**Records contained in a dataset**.
== Segment start ==

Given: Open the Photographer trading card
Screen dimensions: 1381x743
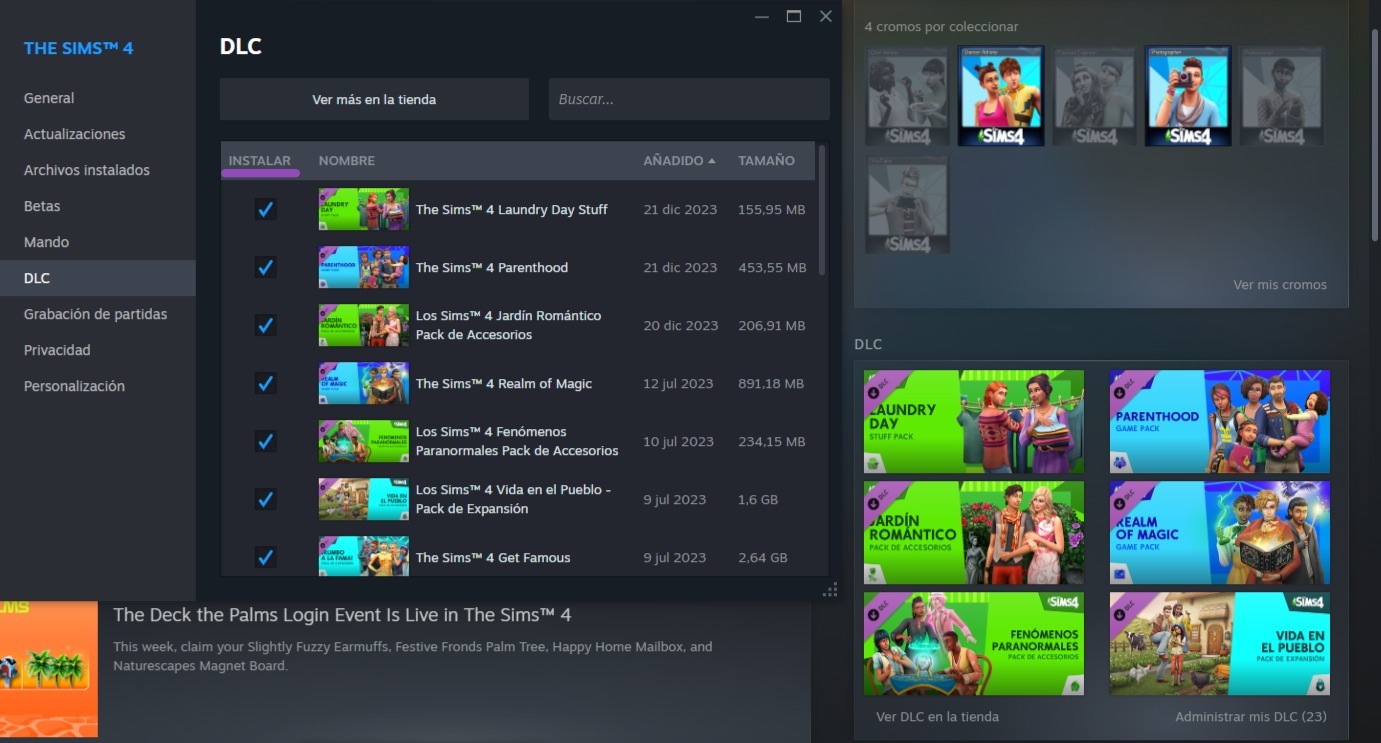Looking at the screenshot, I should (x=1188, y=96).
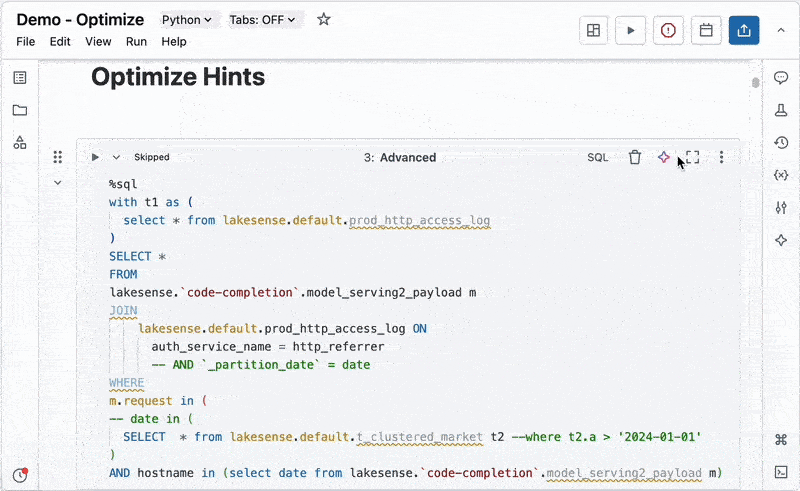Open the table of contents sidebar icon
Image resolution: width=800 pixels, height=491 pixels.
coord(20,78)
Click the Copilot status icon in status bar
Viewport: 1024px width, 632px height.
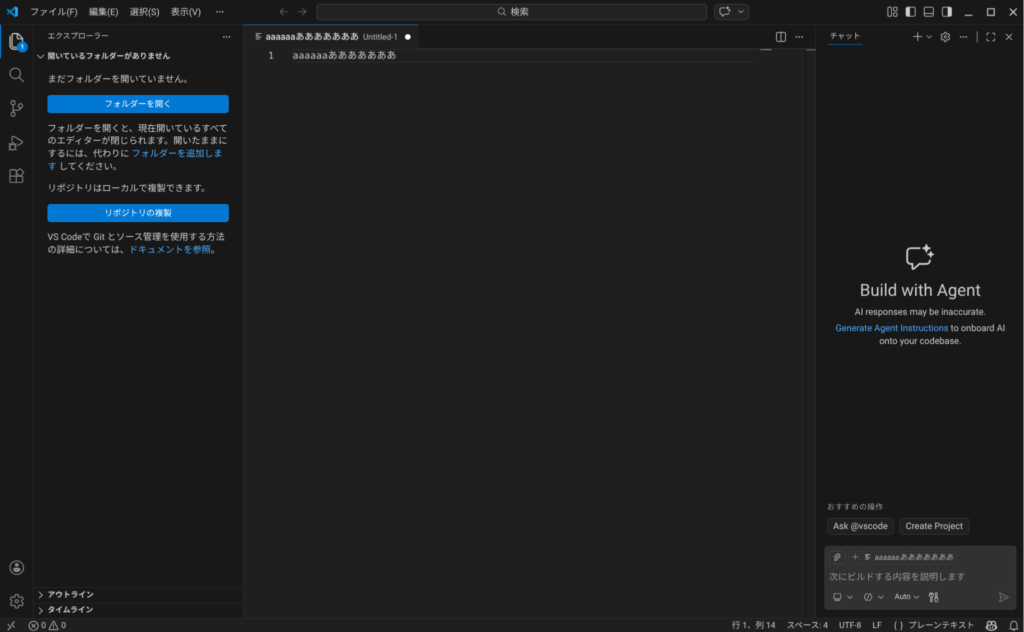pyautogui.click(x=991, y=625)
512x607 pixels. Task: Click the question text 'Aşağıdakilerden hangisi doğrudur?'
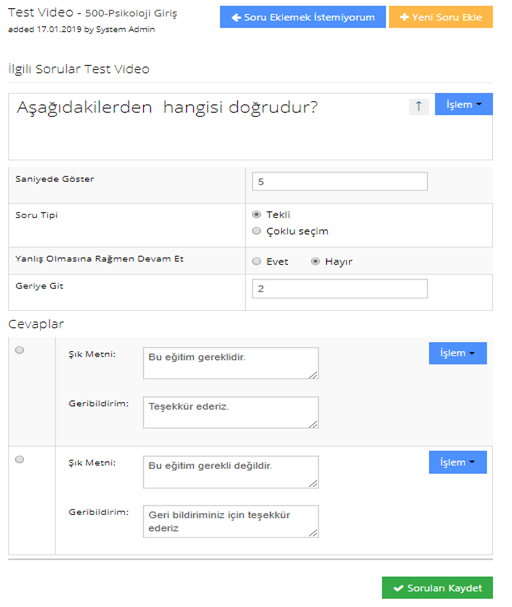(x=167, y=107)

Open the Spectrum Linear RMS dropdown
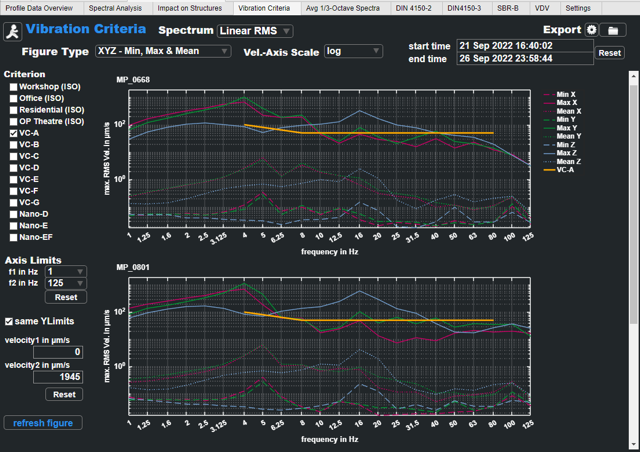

== Segment end ==

**YOUR OBJECTIVE**. With pictures omitted, reproduce exactly the lines from the line containing "512x607 pixels. Task: Click" through the end of the data above.

**OUTPUT FOR THIS EXERCISE**.
512x607 pixels. Task: Click the question text 'Aşağıdakilerden hangisi doğrudur?'
(x=167, y=107)

Open the Spectrum Linear RMS dropdown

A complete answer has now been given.